Vivimos la noche a la deriva
En la inmensidad atravesada por la claridad lunar
Saltando de ola en ola
Confiando nuestros sueños truncos a las estrellas,
Únicas confidentes de los náufragos.
El otro océano empieza a metamorfosearse
De negro se va difuminando a gris
Por un extremo se tiñe de un rojo intenso
Como las cerezas que antes saciaron mi ser
En los tiempos de los labios, los sorbos y los chupones.

“Va a amanecer”, dice Chancleta sin que le pregunte y rompiendo un silencio ritual que se impuso entre ambos sin acuerdo previo.
Estamos mudos ante la presencia inagotable y mutable de la naturaleza ignorada.
Llegan los destellos de luces anaranjadas, luego las amarillas, y con ellas el calor.

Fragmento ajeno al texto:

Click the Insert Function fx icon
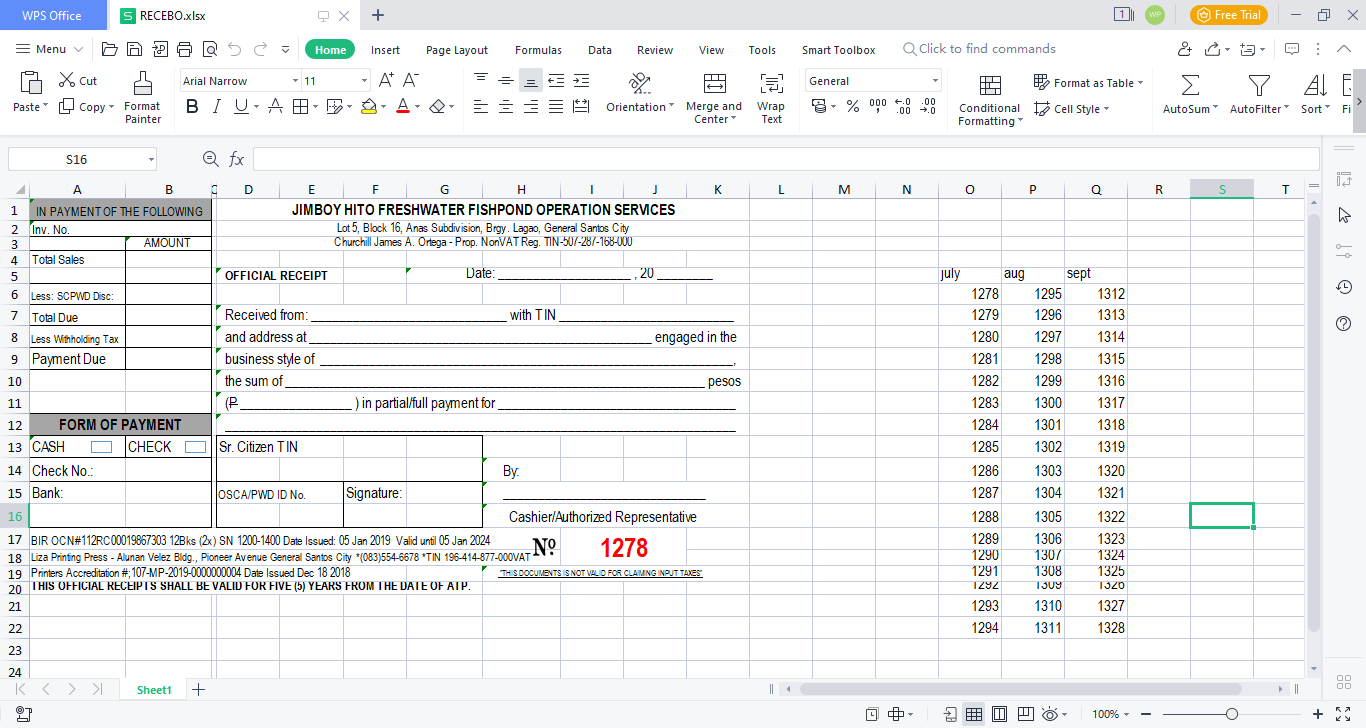Screen dimensions: 1366x728 (x=237, y=159)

A estas horas ayer estaba en la esquina de una intersección:
Los bocinazos desesperados, el intermitente sonido del guayahielo del frío-friero:
“Oyeeee. Lo tengo de frambuesa, chinola, limón, jagua…”
El “parque-Marión-universidad”, de unos tígueres enganchados en rectángulos rodantes.

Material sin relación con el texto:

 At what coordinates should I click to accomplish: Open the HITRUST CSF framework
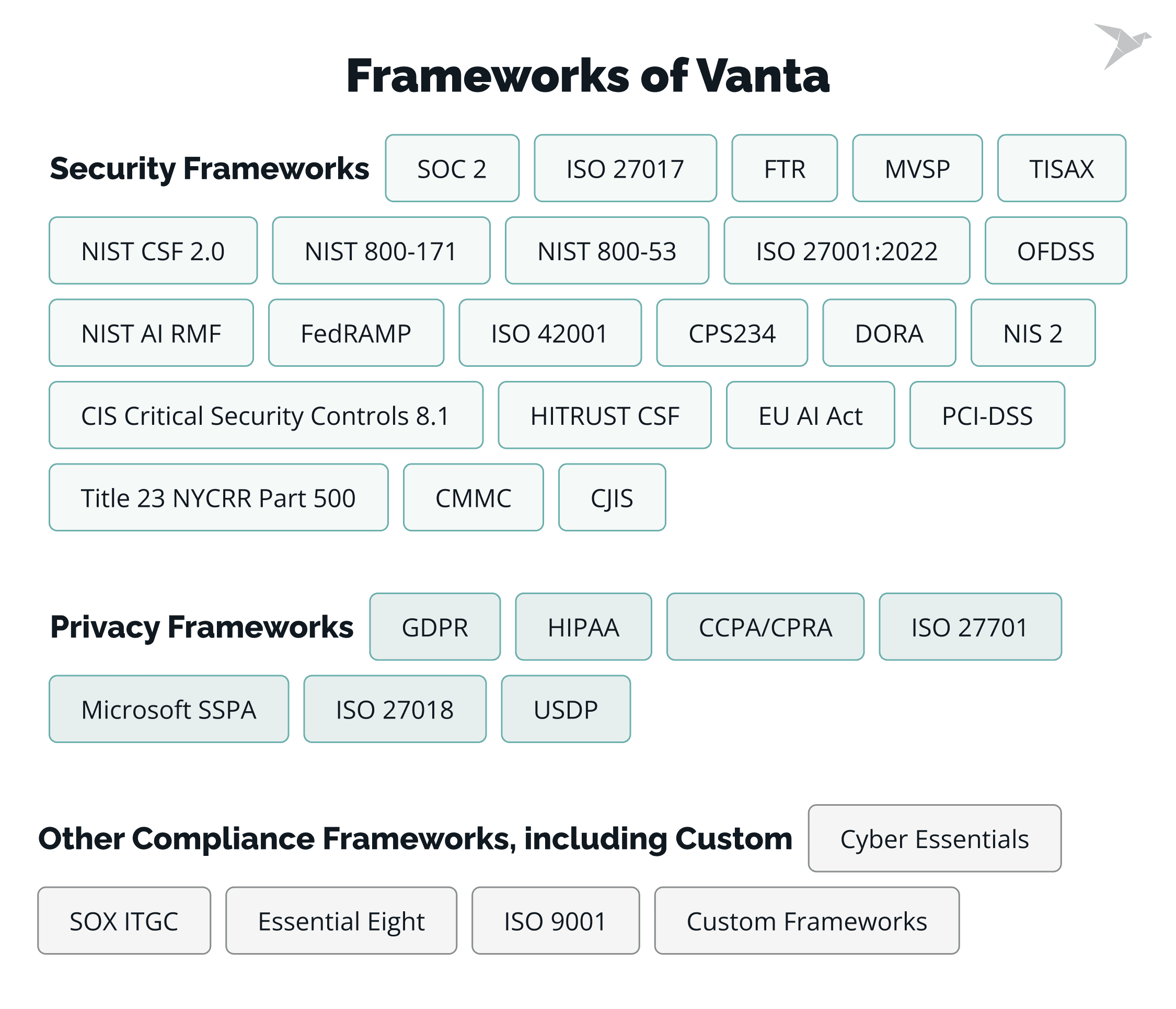coord(604,415)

El murmullo de abejón que se consolida a retazos de cientos de voces que tratan de sobrevivir al silencio que impone el hambre.
Allí estuve yo, pero hoy estoy aquí, a la deriva y con una marca que delata mi pecado.

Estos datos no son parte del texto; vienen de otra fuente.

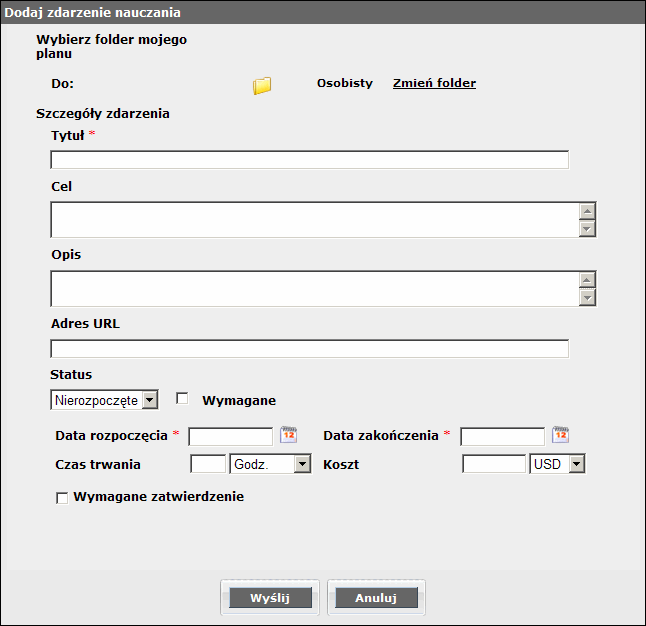Open the Godz. duration unit dropdown
Image resolution: width=646 pixels, height=626 pixels.
point(270,464)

El agua nos lleva y nos trae, no podemos hacerle resistencia.
Nuestra única voluntad posible, es mantenernos unidos.
Veo a un grupo y me voy acercando, hablan entre ellos, parecen planear algo.
Yo quiero llegar a la orilla, porque sé que allí me recogerán y tendré la oportunidad de otra vida”, vaticina una botellita de agua abollada.
Yo quiero seguir flotando y llegar hasta Miami, en esta isla la cosa está muy dura”, dice una destemplada funda plástica llamada ‘Gracias por su compra’.
Jeg ønsker å gå tilbake til Norge, sikkert er min femledede mester ute etter at vi skal fiske sammen…”, habla sin ser entendida una bota nórdica de voz ronca y envejecida que es rápidamente interrumpida.
Yo quiero llegar a la orilla, estoy segura que algún indigente me necesita para entrarme en su saco de corotos”, gritaba por encima de todos un plato plástico que más tarde me contó que terminó en la mar porque el río entró a la casa de su dueña y se llevó de un solo golpe de agua la casita. No sabe qué ocurrió con ella, sólo recuerda sus ahogados gritos de auxilio en medio de la noche y la anchura del río. “Tanto que se la daba y no sabía boyar”.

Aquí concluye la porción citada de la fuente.